Извозчик покачал головою.
— Не, панич, яка Лавра! — сказал он недовольным тоном. — Лавра на Печерске… Це Софийский собор.
«Кажется, это очень древняя церковь, чуть ли ей не тысяча лет», — подумал Штааль, опять сердясь на себя за то, что так плохо знал историю своей страны. Он еще оглянулся. Огромный собор (кое-как оправившийся в ту пору от разрушений 17 века и от мазепинской реставрации) лучше можно было разглядеть с другого конца площади.
«А ведь это не русский штиль? — нерешительно подумал Штааль, сходя с дрожек. — Русский штиль — это Василий Блаженный. А может, то не русский, ведь это будет подревнее. Ну, уж я не знаю, какой это штиль, только лучше этой площади и этого храма я ничего в мире не видывал. Белое с золотом, как просто и как хорошо…»
Он обошел вокруг церкви. Извозчик недоверчиво ехал за ним шагом. Штааль снял шляпу и очутился за оградой, замешавшись в толпу богомольцев. «Какая громада — другой такой в мире нет, разве парижская Notre Dame, — сказал себе неожиданно Штааль, почему-то сравнивая обе церкви. — Вот уж сходства никакого: день и ночь. А все-таки…» Он не знал, какое тут все-таки. Солнечный свет вдруг погас. Горели восковые свечи. Штааль с наслаждением вдыхал прохладный, дышащий ладаном воздух.
Старый монах объяснял богомольцам, что церковь построена великим князем Ярославом. «Как будто не менее тысячи лет, — подумал Штааль еще нерешительнее. — Всякие у нас были Ярославы, Святославы, Мстиславы, Изяславы — разве это можно запомнить? — Он постоял перед Нерушимой Стеной. — Чудо, как красив! — подумал Штааль, отходя за толпою, следовавшей за монахом (в качестве Вольтерова ученика он только красоты и искал в храме). — Изумительно! Как странно, что тысячу лет назад люди умели создавать такое…» Его немного задевало, что старый монах, видимо, не делал никакой разницы между ним и богомольцами и не обращался к нему особо. В алтаре Владимирского придела они остановились перед гробницей князя Ярослава. На двускатной крыше мраморного иссиня-белого саркофага были изображены странные фигуры: не то птицы, не то звери, не то рыбы. Штааль долго думал, что это могло бы значить. Неразгаданная мысль неизвестного художника, жившего тысячу лет тому назад, его волновала. Он отделился от богомольцев, вернулся к Нерушимой Стене, поднялся по лестнице. Где-то из-под облупившейся штукатурки виднелись потускневшие фрески, видимо очень старые. Штааль вгляделся в них. Фрески изображали охоту. Были здесь грифоны, крылатые львы, разные диковинные звери. Фрески показались знакомыми Штаалю. «Неужели и это создано в ту пору?.. Какую же Петр нам открыл Европу, ежели у нас было это за тысячу лет назад? — спросил себя Штааль, с все большим удивлением глядя на фрески. — Ведь это прямо Венеция…»

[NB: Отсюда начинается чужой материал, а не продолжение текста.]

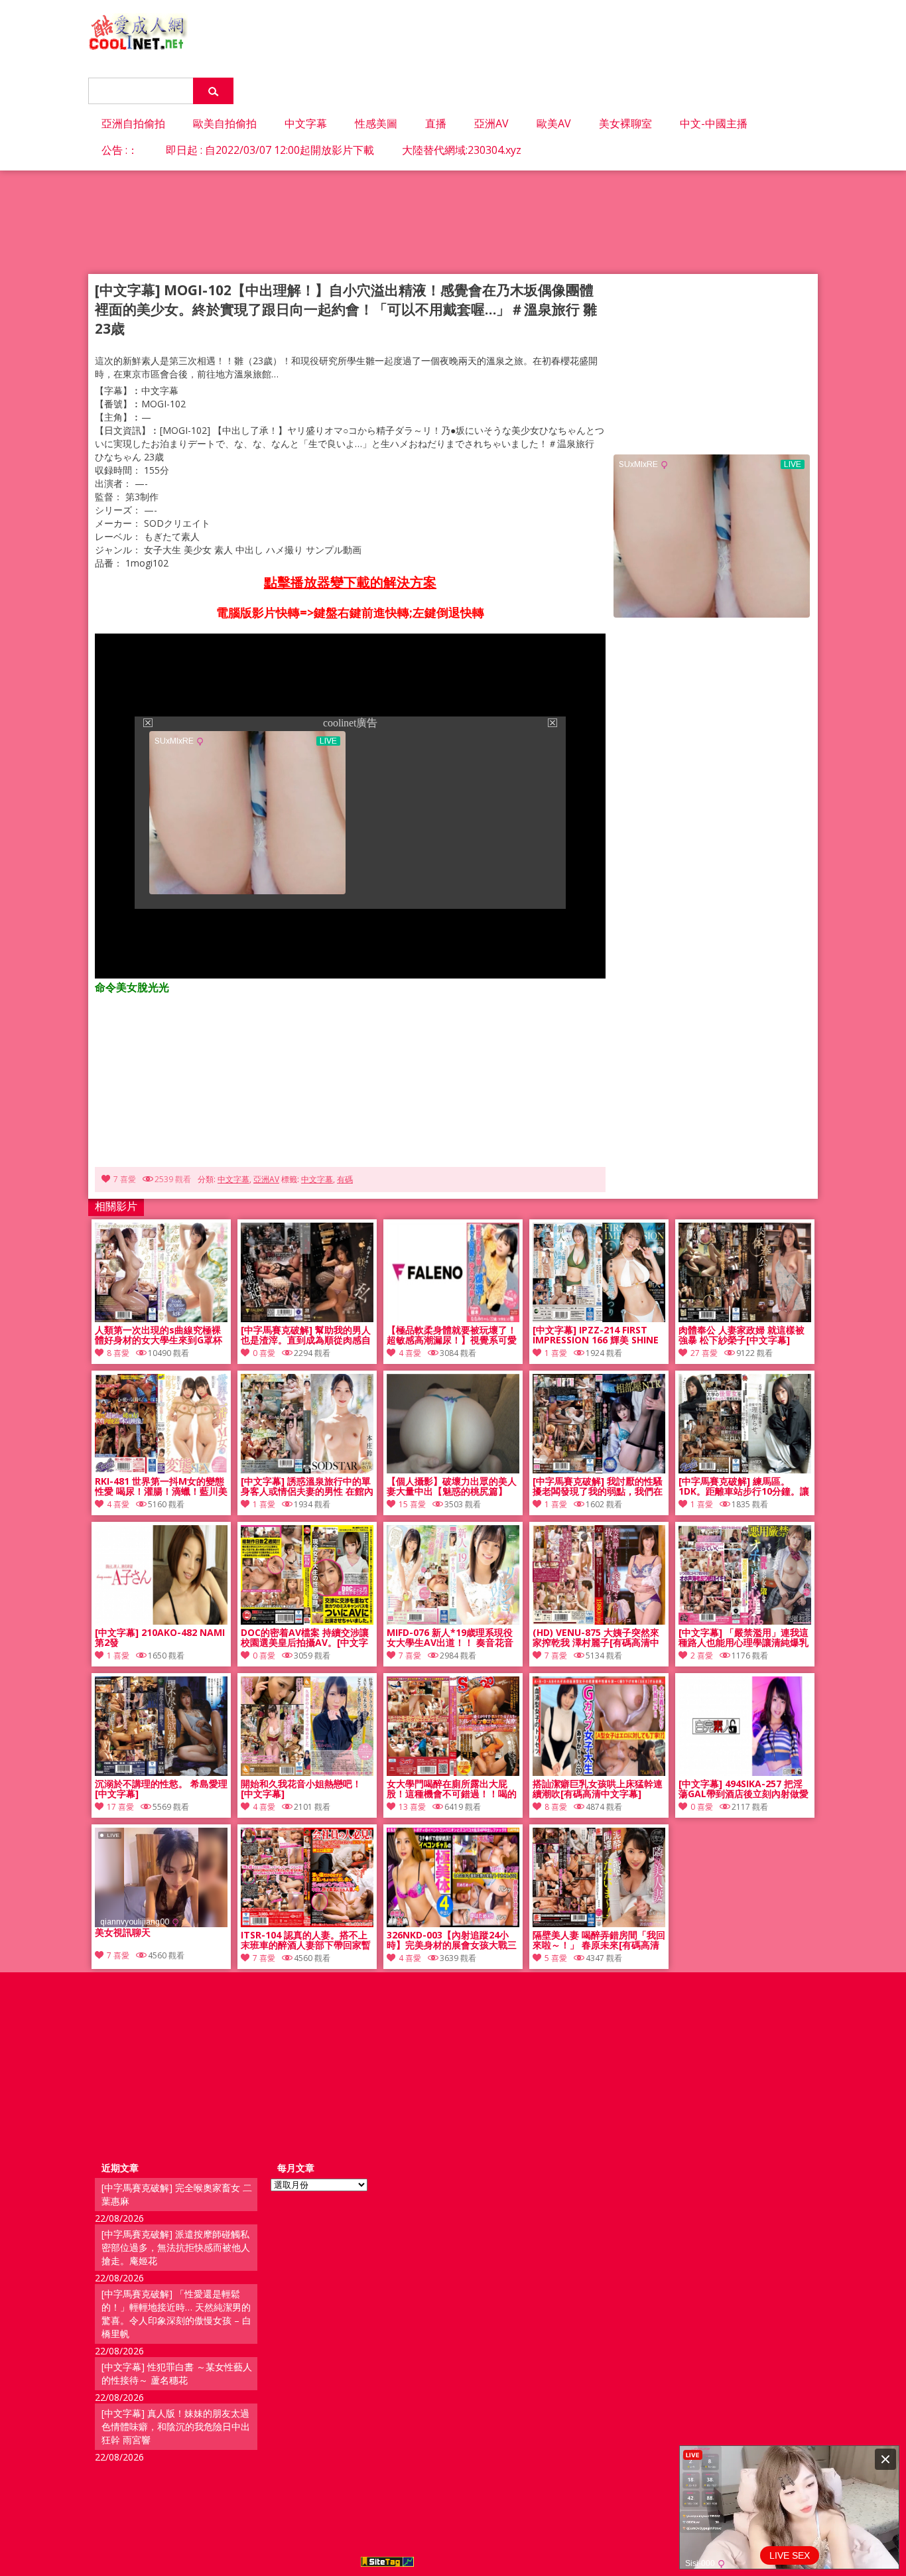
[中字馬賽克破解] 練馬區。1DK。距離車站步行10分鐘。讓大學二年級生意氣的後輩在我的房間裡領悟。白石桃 (744, 1486)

Когда они подъехали к Днепру, уже было почти темно. Повеяло сырой прохладой. Впереди показалась отсвечивавшаяся последними огнями неба стальная, быстро темневшая, местами уже черная лента, загибавшаяся где-то вдали. «Вот он, Борисфен», — сказал вслух Штааль, настраиваясь на торжественный лад. Ямщик подтянулся на козлах и осторожно спустился к реке. Через Днепр переезжали по плавучему мосту на барках. Почерневшая река казалась неровной и неуютной, несмотря на тихую погоду. Справа на Трухановом острове уже зажигались редкие, отражавшиеся далеко в воде фонари. Мост дрожал. Перил не было. Лошади пугливо озирались, у ямщика вид был озабоченный. Штааль вздохнул свободно, когда они съехали с моста и медленно пошли в гору. Беловатый полукруг месяца быстро желтел, наливаясь огнем. На потемневшем небе показалась дрожащая звезда и долго оставалась одинокой. Потом сразу вызвездило все небо. Воздух был свеж необыкновенно. С обеих сторон шедшей по холмам зигзагами дороги тянулись мрачные леса. Кое-где горели костры богомольцев.
— Аскольдова могила, — сказал ямщик. Штааль высунулся из экипажа.
— Где? — спросил он. Ямщик неопределенно ткнул рукой в пространство. Штааль не видел никакой могилы. Везде грозно чернел неподвижный лес. Имя Аскольда было знакомо Штаалю и как-то связывалось в его памяти с Киевом, но Штааль решительно не помнил, кто это: не то он кого-то здесь убил, не то его здесь убили. «Верно, его убили, иначе и могилы бы не было», — основательно заключил Штааль. Помнил он еще, что кроме Аскольда был какой-то Дир. «Кажется, и Дира тоже убили, а вот могила называется Аскольдовой», — подумал он, с улыбкой чувствуя легкую обиду за Дира и раздражение против Аскольда за то, что выскочил. Так в училище говорили о совавшихся вперед товарищах. «Колька Петров любил выскакивать, мы его раз за это вздули. А то еще были Кий, Щек и Хорив. Эти, я помню, основали Киев… Больше, хоть убей, ничего не помню и не знаю, что за люди, не то поляне, не то древляне, не то еще какие-то „ляне“. Эх, плохо нас учили, стыдно не знать отечественной истории», — печально думал Штааль.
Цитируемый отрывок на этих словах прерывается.